§ **EXERCISE DESCRIPTION**: Please output the following entries word for word, beginning at the line that contains "You are a computer-use agent. The" and stopping after the line that contains "pyautogui.click(x=323, y=102)". Leave out the pictures.

* begin DATA SHOWN *

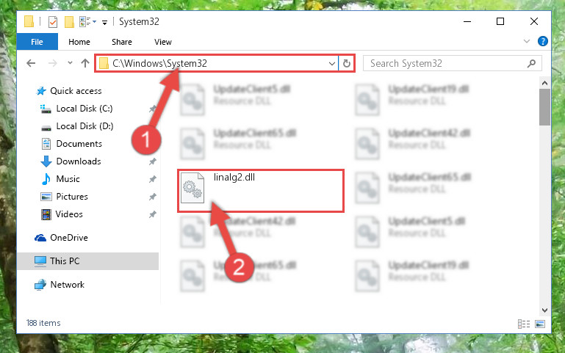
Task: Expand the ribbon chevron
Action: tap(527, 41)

* end DATA SHOWN *
* begin DATA SHOWN *

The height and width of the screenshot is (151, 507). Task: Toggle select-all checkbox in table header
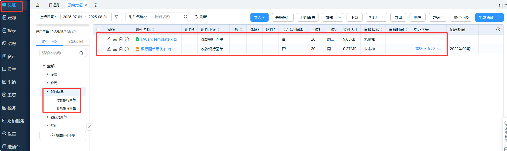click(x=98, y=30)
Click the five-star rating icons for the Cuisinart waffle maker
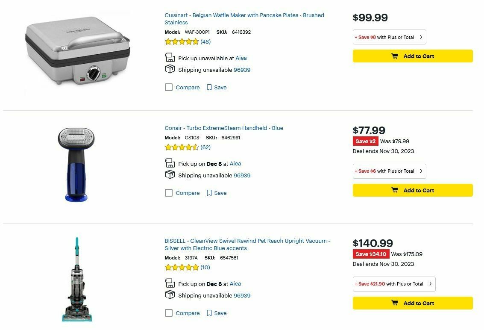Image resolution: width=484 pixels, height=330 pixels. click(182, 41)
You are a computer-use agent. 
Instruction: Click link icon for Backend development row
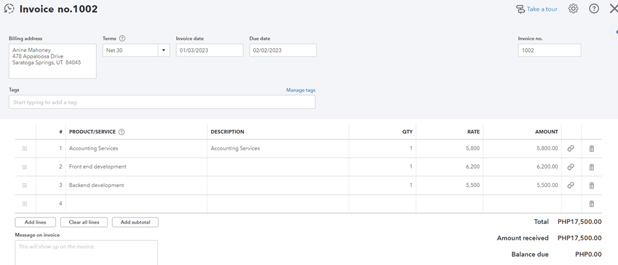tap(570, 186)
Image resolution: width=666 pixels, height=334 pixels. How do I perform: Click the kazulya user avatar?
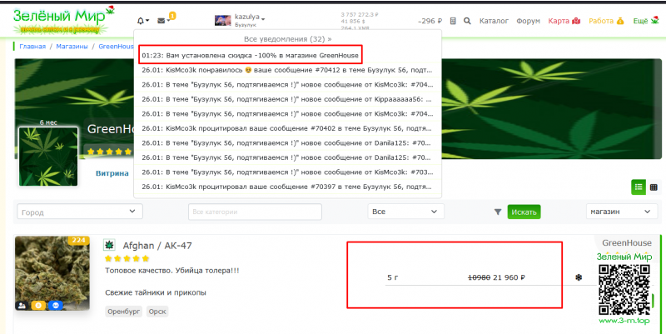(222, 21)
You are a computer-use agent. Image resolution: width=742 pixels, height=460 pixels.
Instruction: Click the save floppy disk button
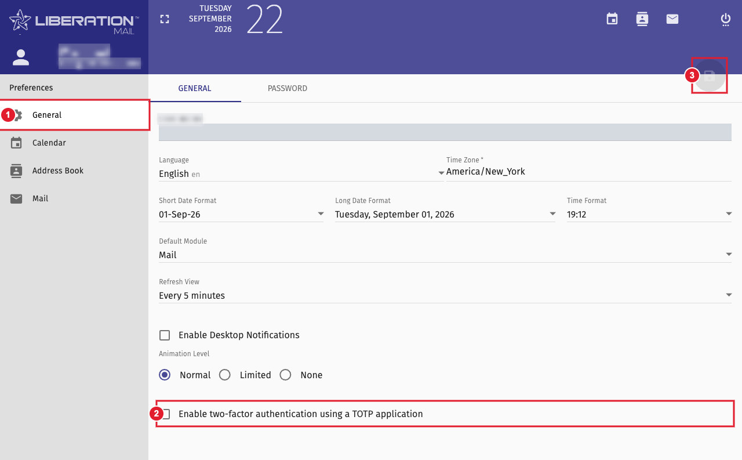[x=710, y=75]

* end DATA SHOWN *
* begin DATA SHOWN *

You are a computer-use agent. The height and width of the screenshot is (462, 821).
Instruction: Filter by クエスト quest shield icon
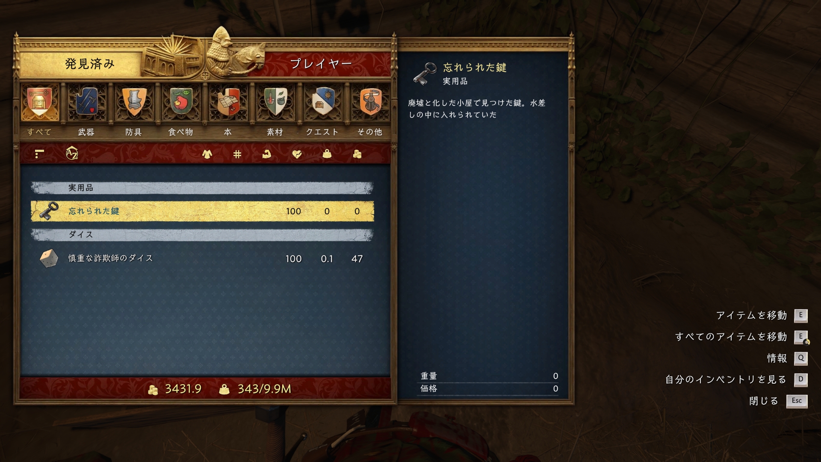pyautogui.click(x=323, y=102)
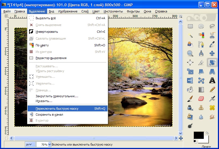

* end DATA SHOWN *

§ **COMPLETE RESPONSE**:
You are a computer-use agent. The height and width of the screenshot is (462, 821).
Instruction: Filter by クエスト quest shield icon
pyautogui.click(x=323, y=102)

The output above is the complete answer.